= OPDRACHT =
Zeg bij elke bewering of die klopt met het paginafragment. Antwoord met ja of nee en citeer letterlijk de woorden uit het paginafragment die de doorslag geven.
(a) Op donderdag 30 september gaat de wekker om 5 uur.
(b) Laag water was om 6u30.
(c) Meneertje Mertens maakt de soep.

= PAGINAFRAGMENT =
Compleet afgepeigerd en met vuile fietsen komen we terug aan de camperplaats. De ironie van het hele verhaal? We vinden de Passage du Gois aan de kant van het eiland veel mooier. Meh!
Even bekomen, daarna gaat Meneertje Mertens de fietsen afspoelen en opruimen, en maak ik soep (yes!) en ons avondeten. Waarna we een rustige avond houden en niet al te laat gaan slapen, want morgen gaan we vroeg op pad.
Donderdag 30 september
De wekker staat om 5u, vandaag willen we voor ons vertrek richting België nog foto’s gaan maken aan de Passage du Gois, op het eiland, jawel. Koffie maken en drinken, alles opruimen, en wijle weg. Ver is het niet, een 8-tal kilometer. De brug over in het donker, en naar de Passage. Daar is het ook héél donker. Laag water was om 5u52, tot anderhalf uur later kan er nog over gereden worden (zocht ik op). Maar dat doen wij uiteraard niet. Daar zijn we veel te broekschijterig voor. Of gezegend met het nodige verantwoordelijkheidsgevoel, dat kan ook, noem het zoals u wil.

= GETOONDE GEGEVENS =
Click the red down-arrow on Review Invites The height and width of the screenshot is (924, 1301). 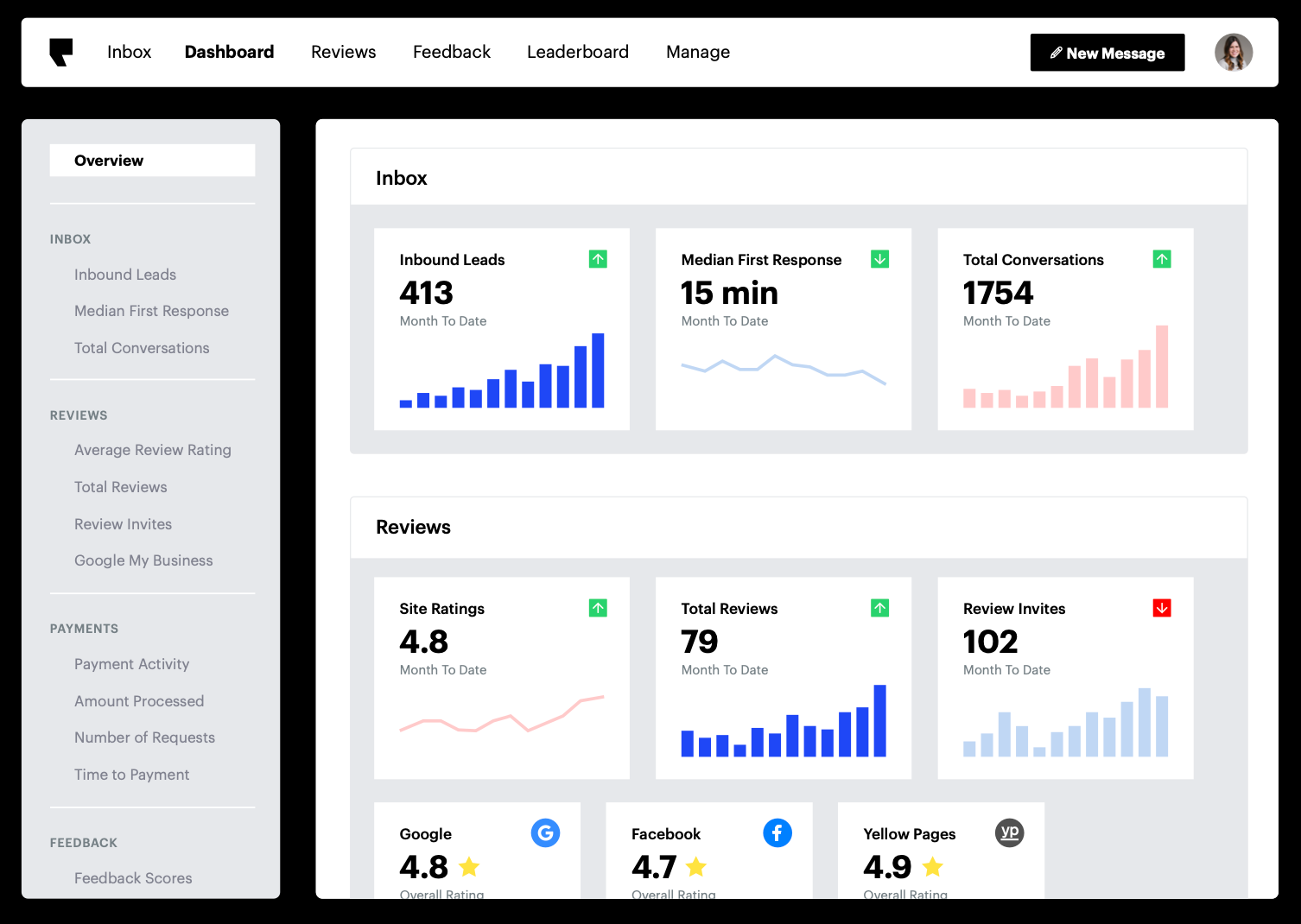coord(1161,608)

---

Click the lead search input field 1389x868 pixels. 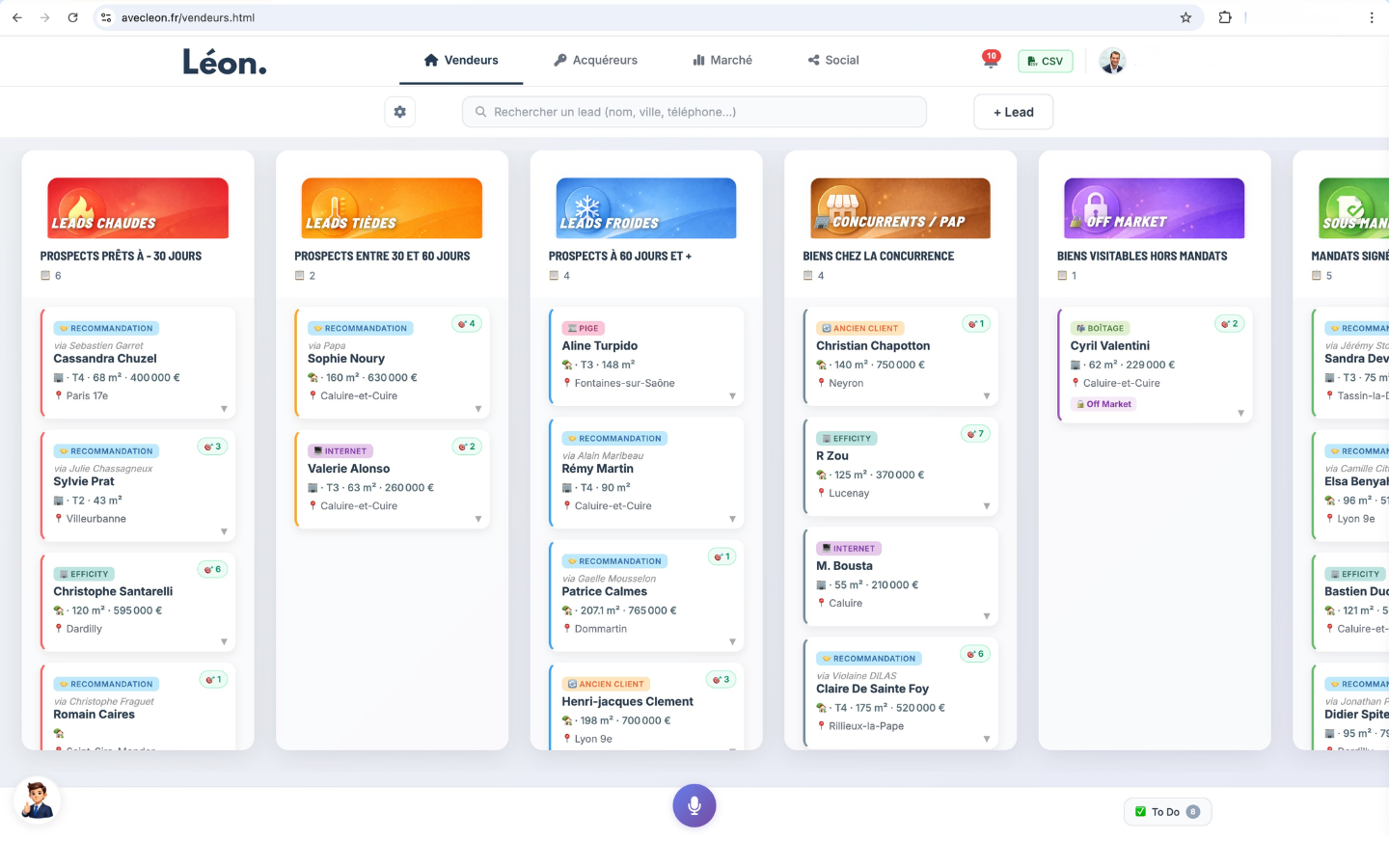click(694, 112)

==

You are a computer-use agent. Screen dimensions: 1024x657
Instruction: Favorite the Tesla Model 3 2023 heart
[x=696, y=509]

= OPLOSSING =
(a) Ja: "De wekker staat om 5u"
(b) Nee: "Laag water was om 5u52"
(c) Nee: "gaat Meneertje Mertens de fietsen afspoelen en opruimen, en maak ik soep"